China, naturally, responded in kind. It threatened to also impose its own tariffs on US exports should the world power push through with its threats. And neither side is making empty threats. The US already imposed a 25% tariff on steel and 10% on aluminum, though it didn’t single out China that time. China retaliated with a $3 billion tariff on fruits, nuts, and pork coming from the US. And while the list covered a wide range of Chinese products and materials, this scenario interestingly started in the tech industry.
Tech at the heart of the storm
The US, even before the current Trump administration, has always been warning about China’s questionable trade and business practices. It went so far as to accuse companies like Huawei and ZTE as being instruments of the Chinese government. This time, the US government is trying to prove it has more bite to its bark.

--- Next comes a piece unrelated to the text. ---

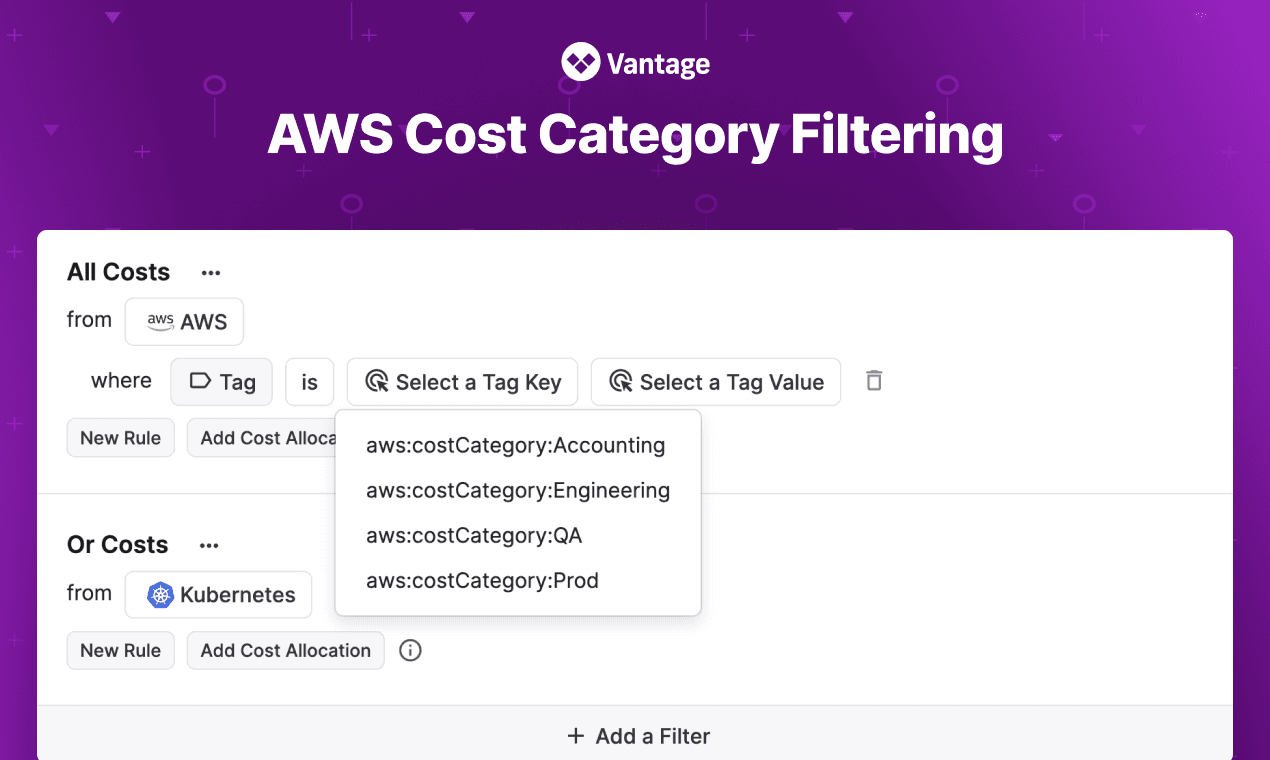This screenshot has height=760, width=1270.
Task: Select the AWS provider icon
Action: 161,321
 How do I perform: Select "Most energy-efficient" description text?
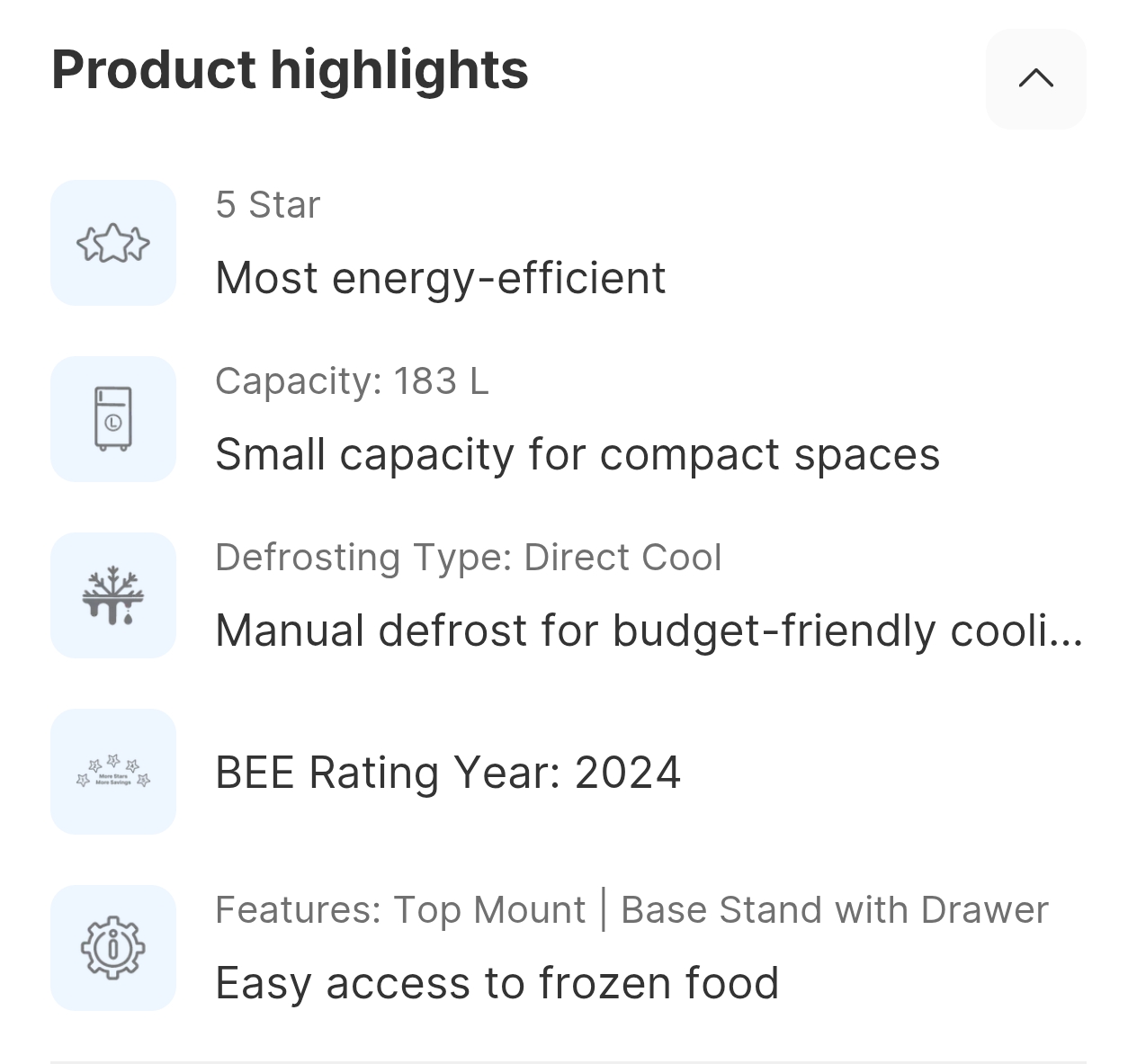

A months-long investigation conducted by the US Trade Representative (USTR) concluded that China not only forces US companies doing business there to share their technologies, it also steals patents and software from those companies. As such, the US promises to punish China by imposing tariffs that would strike at the country’s tech industry. Curiously, that list of 1,300 products not only includes aerospace, communications, and machine products but also medical equipment and weapons.
China will, of course, dispute the investigation but for most in the US government across party lines, China’s business practices is no longer in dispute. It’s pretty much a fact. What is in question now is whether Trump’s threat of tariffs is the best way to handle the matter. It might not be, but Trump might also be aiming for something else beyond trade.
Show of strength (or ego)
Some analysts see something more in Trump’s trade war than just trying to get China to play fair. While that is definitely one of the major goals, Trump might also be using it as a means to a different, more political end.
History would show how trade has always been used as a bargaining chip to “convince” other parties to some agreement. In this case, the US might be trying to strong arm China into helping end North Korea’s nuclear threat through economic pressure. This possibility does have some precedent, with Trump making statements on how it might concede some trade grounds to China in exchange for that.
If that were really the case, then China is actually the one with the stronger bargaining chip now. China’s Xi Jinping just recently met with North Korea’s Kim Jong Un, strengthening ties between the two neighbors. China might be the one who will be able to dictate negotiations on that front.
Trade negotiations between the US and China are still ongoing. Some believe that the US is willing to hold off on that massive tariff if China is willing to put something substantial on the table. As it stands, however, neither is willing to yield any ground. And given the personalities behind both countries’ leaders, thing might get worse before they even become a little bit better.
At the bottom of the trade chain
If worse comes to worst, the people in power pushing the war buttons won’t actually be the ones to feel the consequences of their trade war. Like any other war, it is often the people, the consumers, that will feel the brunt of the effects. Companies and interest groups are already crying out to Washington to reconsider the threat. But should the tariffs be imposed, these companies will have no choice but to pass on the cost to consumers.
The US intends to hurt China’s tech industry but it will also affect more than just it’s own tech market. Tariffs on medical equipment and farming machinery will undoubtedly raise costs, which get passed on to consumers. Souring trade relations could also indirectly affect manufacturing and assembly of consumer electronics, most of which happen in China. In other words, nothing will be left unscathed.
And while China will indeed be affected, the US might feel the consequences even more. Exports to the US only make up for a small fraction of China’s economy. Chinese imports from the US have also slowed down. And when the economy takes a big hit, be it the US’ or China’s, it won’t be the rich and the powerful who will be reeling – but those who are on the bottom chain like us.